(Element and text location data)
────────────────

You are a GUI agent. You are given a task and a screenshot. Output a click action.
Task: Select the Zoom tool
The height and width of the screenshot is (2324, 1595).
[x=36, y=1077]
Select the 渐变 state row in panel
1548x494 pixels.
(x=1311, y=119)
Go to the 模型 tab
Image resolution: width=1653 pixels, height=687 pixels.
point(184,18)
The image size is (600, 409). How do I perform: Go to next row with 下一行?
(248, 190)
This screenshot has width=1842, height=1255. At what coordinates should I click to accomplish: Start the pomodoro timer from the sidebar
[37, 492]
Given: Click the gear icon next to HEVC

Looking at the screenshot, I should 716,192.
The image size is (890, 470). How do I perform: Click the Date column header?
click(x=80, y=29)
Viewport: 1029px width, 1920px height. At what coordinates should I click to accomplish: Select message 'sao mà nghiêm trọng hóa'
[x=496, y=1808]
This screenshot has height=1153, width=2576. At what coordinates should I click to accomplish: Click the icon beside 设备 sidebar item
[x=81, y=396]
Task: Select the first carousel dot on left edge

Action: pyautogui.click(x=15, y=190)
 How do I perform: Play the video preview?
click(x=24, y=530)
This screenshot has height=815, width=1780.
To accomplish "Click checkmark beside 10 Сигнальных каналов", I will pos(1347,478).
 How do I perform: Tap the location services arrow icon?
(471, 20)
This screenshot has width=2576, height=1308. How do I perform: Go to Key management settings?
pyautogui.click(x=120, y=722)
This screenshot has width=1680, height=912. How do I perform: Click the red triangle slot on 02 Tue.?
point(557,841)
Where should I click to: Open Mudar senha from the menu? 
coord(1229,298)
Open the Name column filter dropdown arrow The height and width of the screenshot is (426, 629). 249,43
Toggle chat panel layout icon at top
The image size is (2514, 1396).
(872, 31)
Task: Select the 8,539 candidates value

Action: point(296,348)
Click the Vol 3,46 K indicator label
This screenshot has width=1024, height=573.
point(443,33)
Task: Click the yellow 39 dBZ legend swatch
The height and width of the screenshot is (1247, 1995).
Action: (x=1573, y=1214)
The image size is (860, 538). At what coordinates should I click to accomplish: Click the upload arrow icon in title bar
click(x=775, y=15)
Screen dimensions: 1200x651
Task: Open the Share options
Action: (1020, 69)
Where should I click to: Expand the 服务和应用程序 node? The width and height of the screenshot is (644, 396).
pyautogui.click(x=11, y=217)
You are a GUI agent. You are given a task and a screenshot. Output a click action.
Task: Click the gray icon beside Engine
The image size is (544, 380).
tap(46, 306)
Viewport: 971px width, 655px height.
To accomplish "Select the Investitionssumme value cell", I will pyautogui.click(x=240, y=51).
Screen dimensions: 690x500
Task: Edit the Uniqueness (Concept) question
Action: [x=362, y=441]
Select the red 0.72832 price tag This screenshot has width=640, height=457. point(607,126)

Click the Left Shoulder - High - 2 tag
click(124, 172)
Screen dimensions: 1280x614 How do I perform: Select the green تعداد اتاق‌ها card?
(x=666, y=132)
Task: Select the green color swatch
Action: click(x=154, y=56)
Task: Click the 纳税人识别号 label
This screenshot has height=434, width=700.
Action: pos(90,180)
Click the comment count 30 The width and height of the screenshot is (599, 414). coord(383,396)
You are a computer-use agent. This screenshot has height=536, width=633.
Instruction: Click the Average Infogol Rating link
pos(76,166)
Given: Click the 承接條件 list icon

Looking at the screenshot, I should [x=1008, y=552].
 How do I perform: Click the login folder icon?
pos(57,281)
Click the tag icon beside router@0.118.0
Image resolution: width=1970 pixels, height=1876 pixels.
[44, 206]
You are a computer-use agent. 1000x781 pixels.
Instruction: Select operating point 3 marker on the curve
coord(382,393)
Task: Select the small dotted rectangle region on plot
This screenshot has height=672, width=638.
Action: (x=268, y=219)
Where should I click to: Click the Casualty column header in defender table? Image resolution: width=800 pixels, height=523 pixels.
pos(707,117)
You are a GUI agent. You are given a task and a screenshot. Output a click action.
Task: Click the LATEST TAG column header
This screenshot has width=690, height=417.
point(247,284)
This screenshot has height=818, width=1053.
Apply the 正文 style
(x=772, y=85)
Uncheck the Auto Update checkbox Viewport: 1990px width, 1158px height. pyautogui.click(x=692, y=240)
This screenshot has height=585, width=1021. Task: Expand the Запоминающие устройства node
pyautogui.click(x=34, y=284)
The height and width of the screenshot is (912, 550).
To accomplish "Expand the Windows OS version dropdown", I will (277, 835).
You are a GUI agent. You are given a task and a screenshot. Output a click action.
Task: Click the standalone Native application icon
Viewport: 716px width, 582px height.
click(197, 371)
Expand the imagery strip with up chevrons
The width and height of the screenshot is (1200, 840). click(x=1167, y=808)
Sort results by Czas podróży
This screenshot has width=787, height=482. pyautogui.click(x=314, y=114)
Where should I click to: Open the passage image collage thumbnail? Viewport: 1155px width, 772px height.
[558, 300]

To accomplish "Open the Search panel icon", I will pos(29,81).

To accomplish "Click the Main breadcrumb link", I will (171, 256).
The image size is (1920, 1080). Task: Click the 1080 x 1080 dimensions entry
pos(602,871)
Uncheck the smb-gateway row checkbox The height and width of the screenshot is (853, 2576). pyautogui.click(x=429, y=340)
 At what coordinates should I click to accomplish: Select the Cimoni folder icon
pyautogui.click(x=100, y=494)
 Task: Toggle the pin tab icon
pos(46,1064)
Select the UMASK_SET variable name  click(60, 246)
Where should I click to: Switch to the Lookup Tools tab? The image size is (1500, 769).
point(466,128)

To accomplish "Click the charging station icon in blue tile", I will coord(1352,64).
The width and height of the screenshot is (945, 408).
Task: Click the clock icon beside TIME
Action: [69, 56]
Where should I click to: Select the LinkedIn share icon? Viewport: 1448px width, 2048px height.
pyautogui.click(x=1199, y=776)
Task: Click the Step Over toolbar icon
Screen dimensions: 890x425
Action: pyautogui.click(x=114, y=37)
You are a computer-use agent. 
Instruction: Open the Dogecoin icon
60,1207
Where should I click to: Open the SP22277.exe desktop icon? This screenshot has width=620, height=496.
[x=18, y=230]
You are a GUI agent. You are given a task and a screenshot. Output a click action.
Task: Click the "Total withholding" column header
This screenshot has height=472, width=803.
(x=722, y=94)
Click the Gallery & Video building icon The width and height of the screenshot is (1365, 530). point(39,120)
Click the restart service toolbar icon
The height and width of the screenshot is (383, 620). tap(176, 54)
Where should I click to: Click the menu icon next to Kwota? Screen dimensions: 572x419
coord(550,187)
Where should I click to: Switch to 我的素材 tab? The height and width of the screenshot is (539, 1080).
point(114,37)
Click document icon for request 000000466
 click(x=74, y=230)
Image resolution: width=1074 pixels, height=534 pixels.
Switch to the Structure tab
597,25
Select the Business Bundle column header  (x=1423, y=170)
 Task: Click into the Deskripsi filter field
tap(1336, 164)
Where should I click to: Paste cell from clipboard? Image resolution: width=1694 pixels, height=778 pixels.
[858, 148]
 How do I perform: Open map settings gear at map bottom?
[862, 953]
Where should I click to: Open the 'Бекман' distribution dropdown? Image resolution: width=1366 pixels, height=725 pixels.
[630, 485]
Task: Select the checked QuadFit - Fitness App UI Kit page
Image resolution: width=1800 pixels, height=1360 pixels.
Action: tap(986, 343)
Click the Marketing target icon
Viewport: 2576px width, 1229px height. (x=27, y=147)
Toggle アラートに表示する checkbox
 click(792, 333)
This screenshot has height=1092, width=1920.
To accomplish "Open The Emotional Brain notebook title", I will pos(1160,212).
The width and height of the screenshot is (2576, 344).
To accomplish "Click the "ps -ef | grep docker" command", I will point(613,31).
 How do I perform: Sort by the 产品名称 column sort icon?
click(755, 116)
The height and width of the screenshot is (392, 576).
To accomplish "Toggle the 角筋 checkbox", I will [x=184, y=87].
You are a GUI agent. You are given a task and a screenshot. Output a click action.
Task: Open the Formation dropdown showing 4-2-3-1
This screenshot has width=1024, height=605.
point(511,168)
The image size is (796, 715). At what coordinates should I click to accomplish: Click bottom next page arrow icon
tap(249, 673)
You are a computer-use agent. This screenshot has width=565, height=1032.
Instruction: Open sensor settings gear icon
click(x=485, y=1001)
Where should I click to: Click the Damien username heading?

────────────────

Exercise task | Repeat the data word for word, from the line with "Task: Select the checked" up to and including the line with "click(792, 333)".

Solution to this problem |
Task: Select the checked QuadFit - Fitness App UI Kit page
Image resolution: width=1800 pixels, height=1360 pixels.
Action: tap(986, 343)
Click the Marketing target icon
Viewport: 2576px width, 1229px height. (x=27, y=147)
Toggle アラートに表示する checkbox
 click(792, 333)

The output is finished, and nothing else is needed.